— AIM —
Below is a text about amplifier slew rates. List every slew rate figure it mentions, with units as given.

Slew rates DO matter. Most amplifiers have such high slew rates that they are thought not to matter- and certainly I doubt whether anyone could hear the difference in two amplifiers, one with a slew rate of 200 V/uSec and one with a slew rate of 20 V/uSec - all other things being equal.  But if you had an amplifier with a 1 V/sec slew rate, do you really think it would sound OK?

 

When driving the reactive load presented by the 007, most electrostatic amplifiers tend to start showing power bandwidth and slew rate problems at their max voltage output levels.  

 

I'll post some 'scope pictures if I get around to it. Square waves even as low as 1 kHz don't really look all that great from the output of a T1 driving an 007 at ~90 dB SPL, while the DIY T2 is close to flawless.  

 

You CAN hear the difference.  Be sure you have actually tried listening to a 007 mk I on both a DIY T2 and a T1  (or 727 etc)  before you claim  that these things don't matter.

— SUPPLIED INFORMATION —
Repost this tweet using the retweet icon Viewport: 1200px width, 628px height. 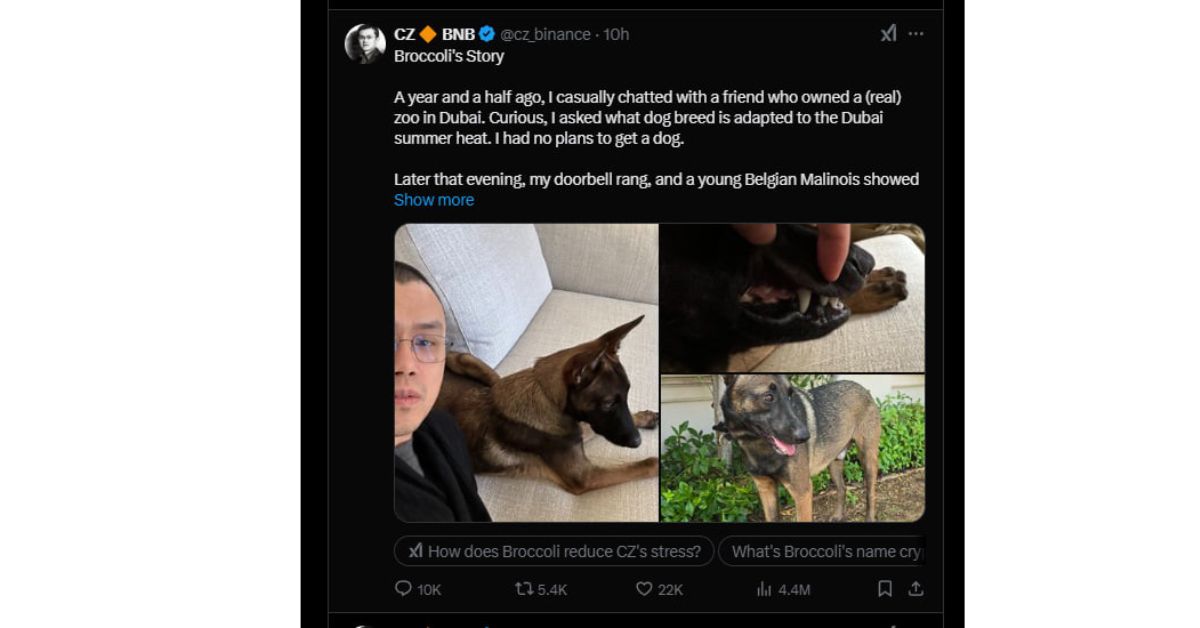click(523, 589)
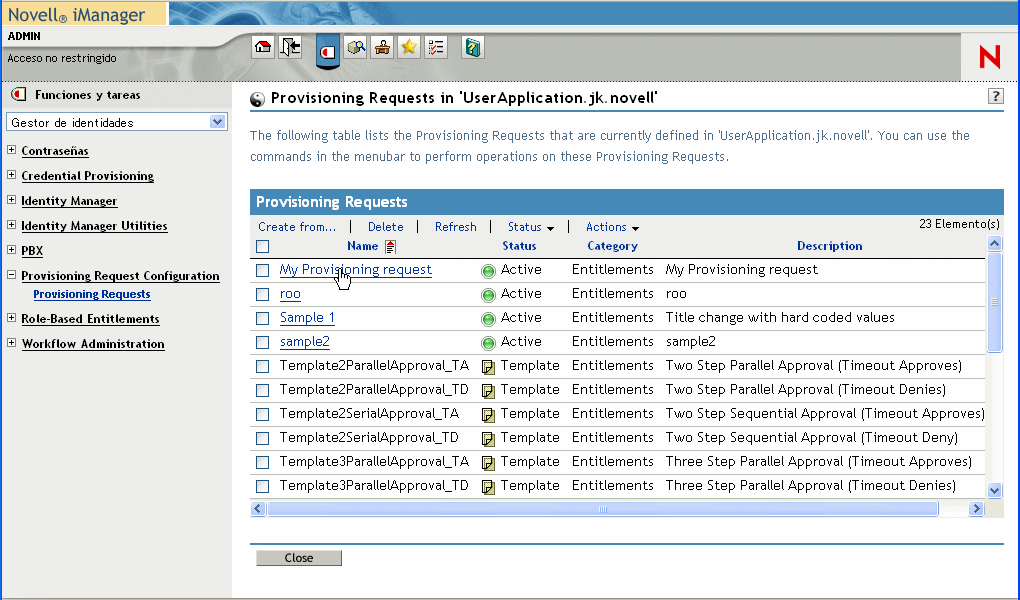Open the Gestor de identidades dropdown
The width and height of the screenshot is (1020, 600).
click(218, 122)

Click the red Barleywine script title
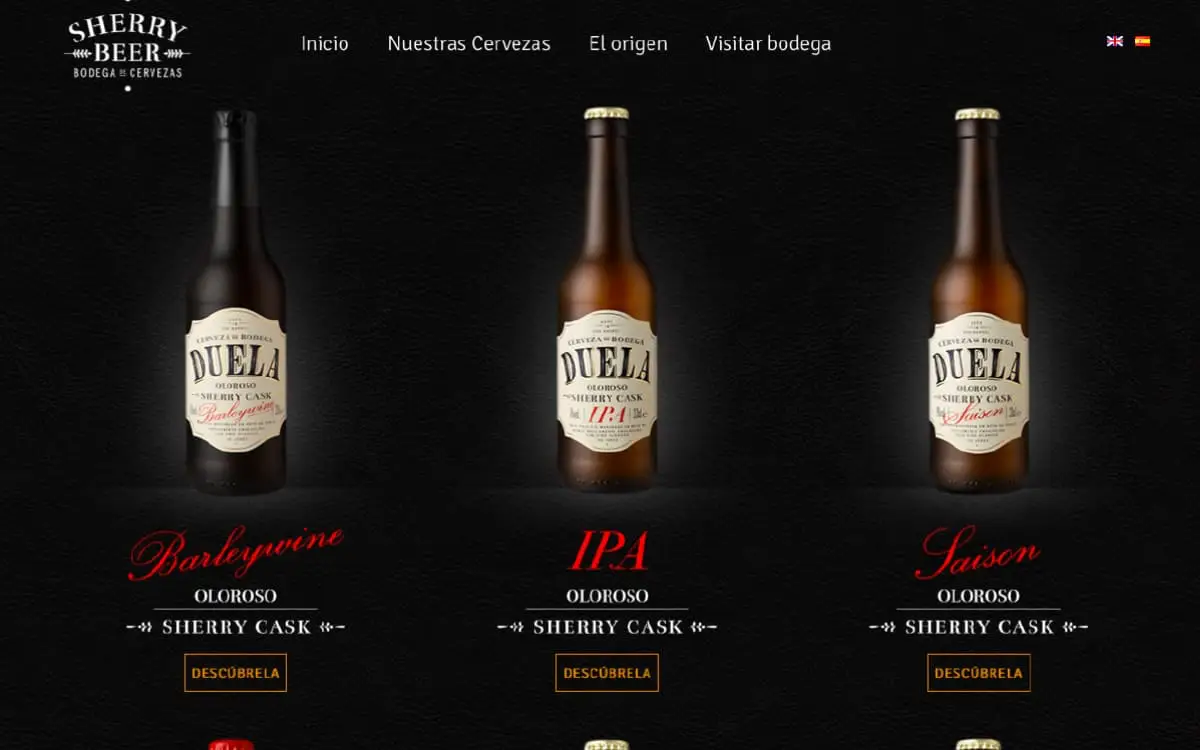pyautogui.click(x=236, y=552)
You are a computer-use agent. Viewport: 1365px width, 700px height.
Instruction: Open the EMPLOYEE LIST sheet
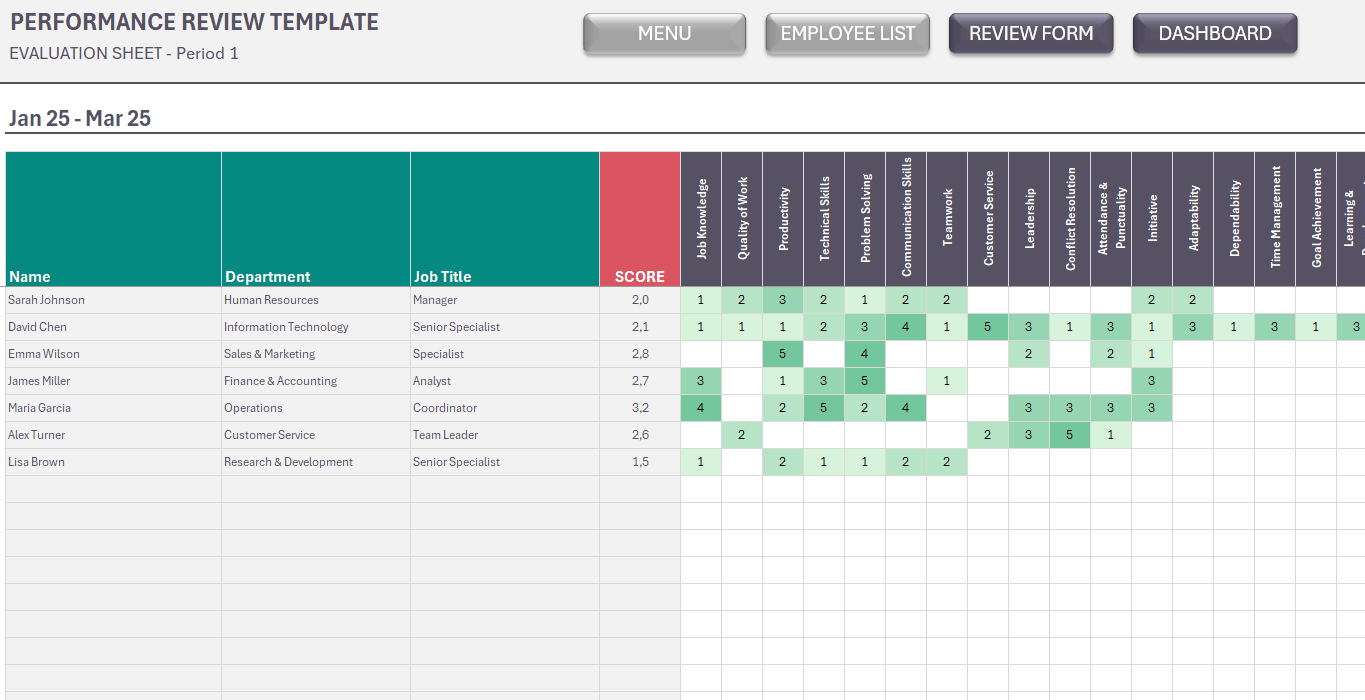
==
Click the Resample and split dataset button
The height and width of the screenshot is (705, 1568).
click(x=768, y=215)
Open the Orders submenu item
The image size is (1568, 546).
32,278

— EXERCISE RESULT —
200 V/uSec, 20 V/uSec, 1 V/sec